The Secretary of the Supreme National Security Council of Iran, Admiral Shamkhani, warns the United States of any further military action in Syria against the forces of Damascus.
The statement, reported by the news agency More (connected to Tehran Times) follows the American one according to which Washington would be ready to hit Assad heavily, in the case of "a further use of chemical weapons", considered imminent by the Pentagon.
CNN reports in these hours that the units of the US Navy that cross off Syria, are ready and wait only for the order from the White House to hit any target in the Arab country.
The US position was also considered extremely dangerous by the Kremlin (statement by the Foreign Minister Lavrov and his deputy Gatilov) especially in view of the fact that rebel groups in possession of non-conventional weapons, could be pushed to use them to solicit the intervention American against the Syrians.
Shamkhani called on the Washington government to involve theOPAC (the'Organization for the Prohibition of Chemical Weapons, based in The Hague, currently headed by the Turkish Üzümcü) to conduct the necessary inspections on suspected storage sites.
With reference to the US attack on the Syrian Syrian air base of 7 last April, the senior Iranian official recalls that it was Washington that opposed the request for an international investigation into the use of chemical weapons at Khan Shaykhun (a pretext of attack) perpetrated by Iran and Russia.
The admiral expresses concern about the one-sidedness of the US moves in Syria, which risk significantly affecting the balance without an adequate calculation of the consequences.
Shakhmani, former head of the Navy of the Pasdaran, former head of the Iranian Navy and above all Minister of Defense for eight years, he is a prominent figure in Tehran's political-military landscape. As Secretary of the Supreme Council for National Security (made up of 13 leading figures), he has a great impact on the strategic approach of national defense, but also on social and political issues related to it.
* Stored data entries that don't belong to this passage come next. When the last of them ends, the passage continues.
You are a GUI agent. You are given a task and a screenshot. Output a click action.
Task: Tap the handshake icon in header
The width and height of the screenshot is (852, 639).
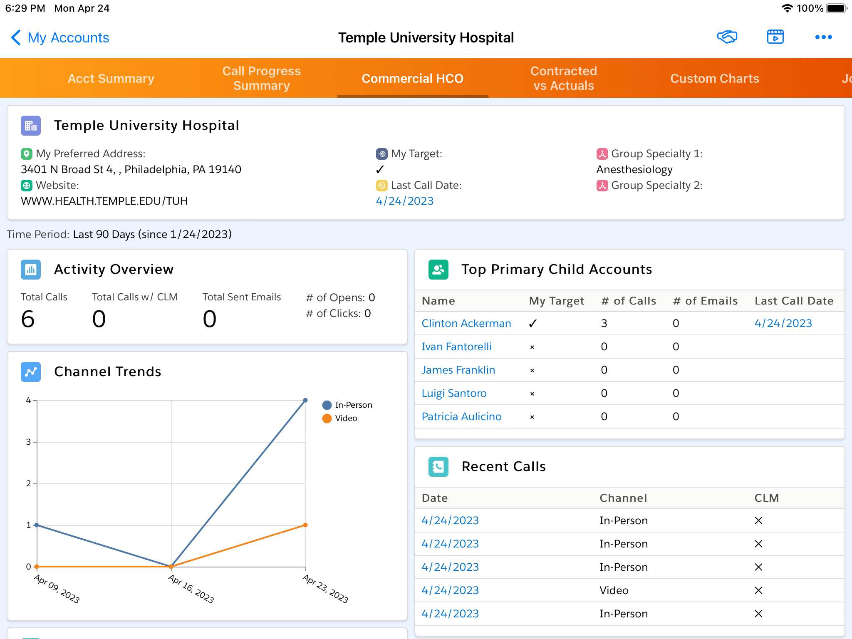(727, 37)
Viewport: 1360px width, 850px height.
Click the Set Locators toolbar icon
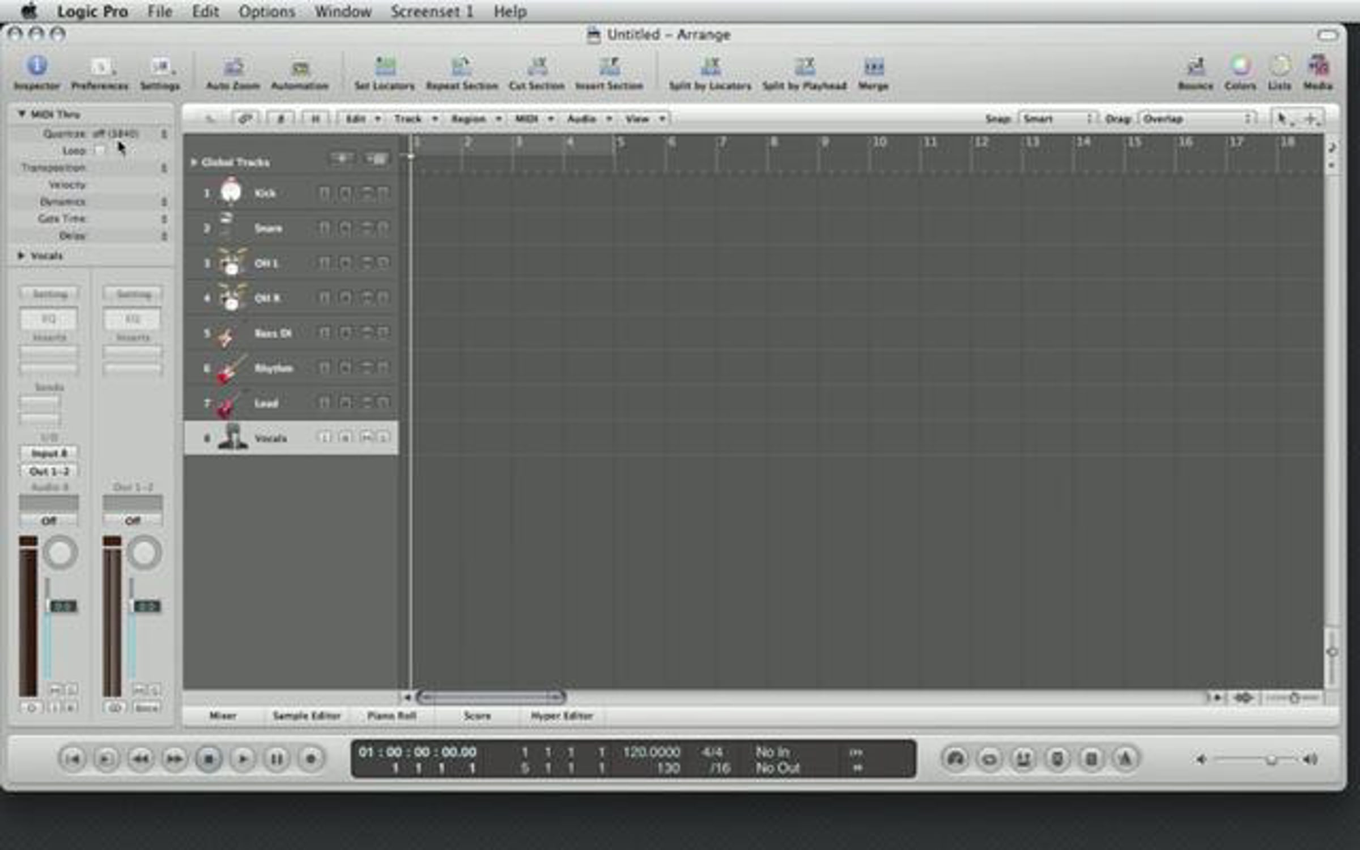(x=385, y=67)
He officially has the role of negotiator for all matters concerning Iranian nuclear policy. Among other things, he enjoys the esteem of President Rouhani and Supreme Leader Khamenei, currently being among the most influential Iranian leaders. His statements are always considered a good indicator of the priorities and urgencies felt in Tehran.
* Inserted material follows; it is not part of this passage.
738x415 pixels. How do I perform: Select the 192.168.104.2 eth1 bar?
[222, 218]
The significant geopolitical growth of Iran in the Middle East finds its most evident concretization in the Syrian crisis. Sponsor of the Shiite axis from Lebanon to the Persian Gulf via Iraq, Tehran also enjoys the repositioning of many players and the change in balance in recent years in the region. In this regard, just think of the Lebanese Maronite president Aoun, leader of a historically anti-Syrian cartel, but which has drawn closer to Syria (therefore to Hezbollah and Iran), also following Sunni growth and its jihadist offshoot. Or to the same role of Baghdad, for years the target of Tehran's invectives and expansionist dreams, today one of its possible major allies.
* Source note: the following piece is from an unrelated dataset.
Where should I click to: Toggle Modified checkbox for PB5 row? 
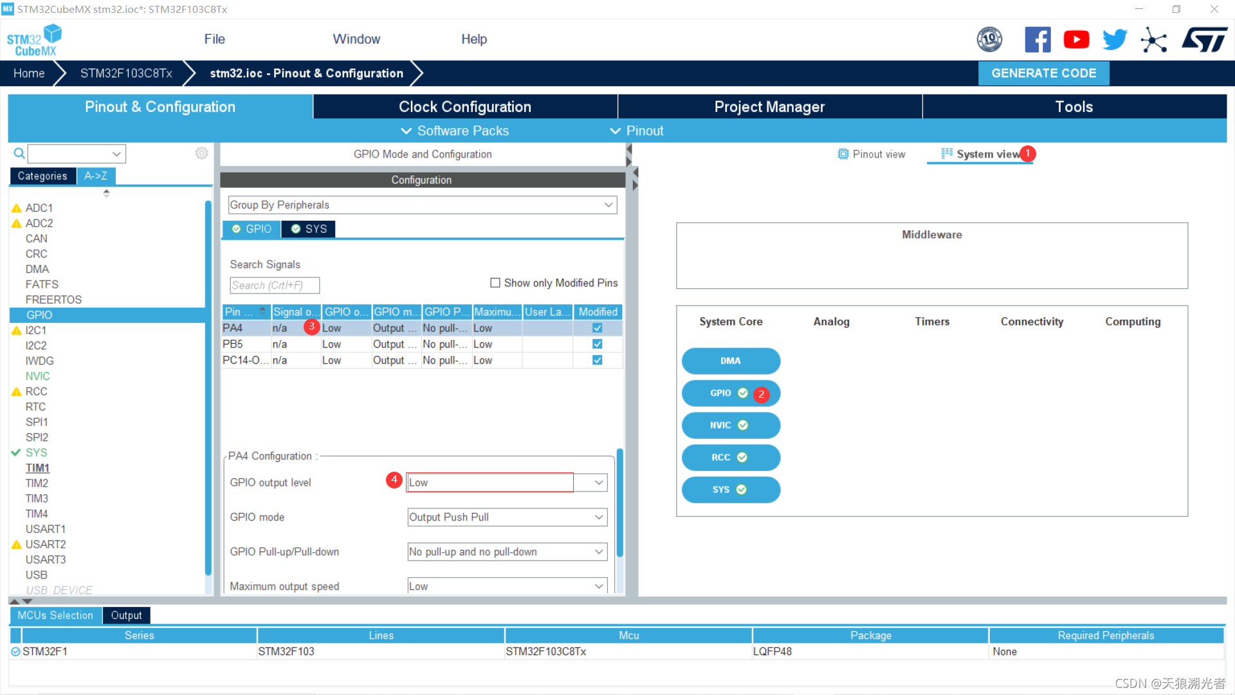point(597,344)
The years of ostracism against the obscurantism of the first Islamic Republic seem very distant. From the so-called Arab Spring onwards, the Near East has lost its assets and is in trouble trying to find them. The Syria piece is probably its perfect synthesis.
In the final phase of the Syrian war, the number of major powers involved (including the USA, which has long been directly engaged on the ground) and above all their relative weight in the crisis is growing. Any unweighted move, just as suggested by Ali Shakhmani, could lead to uncountable consequences.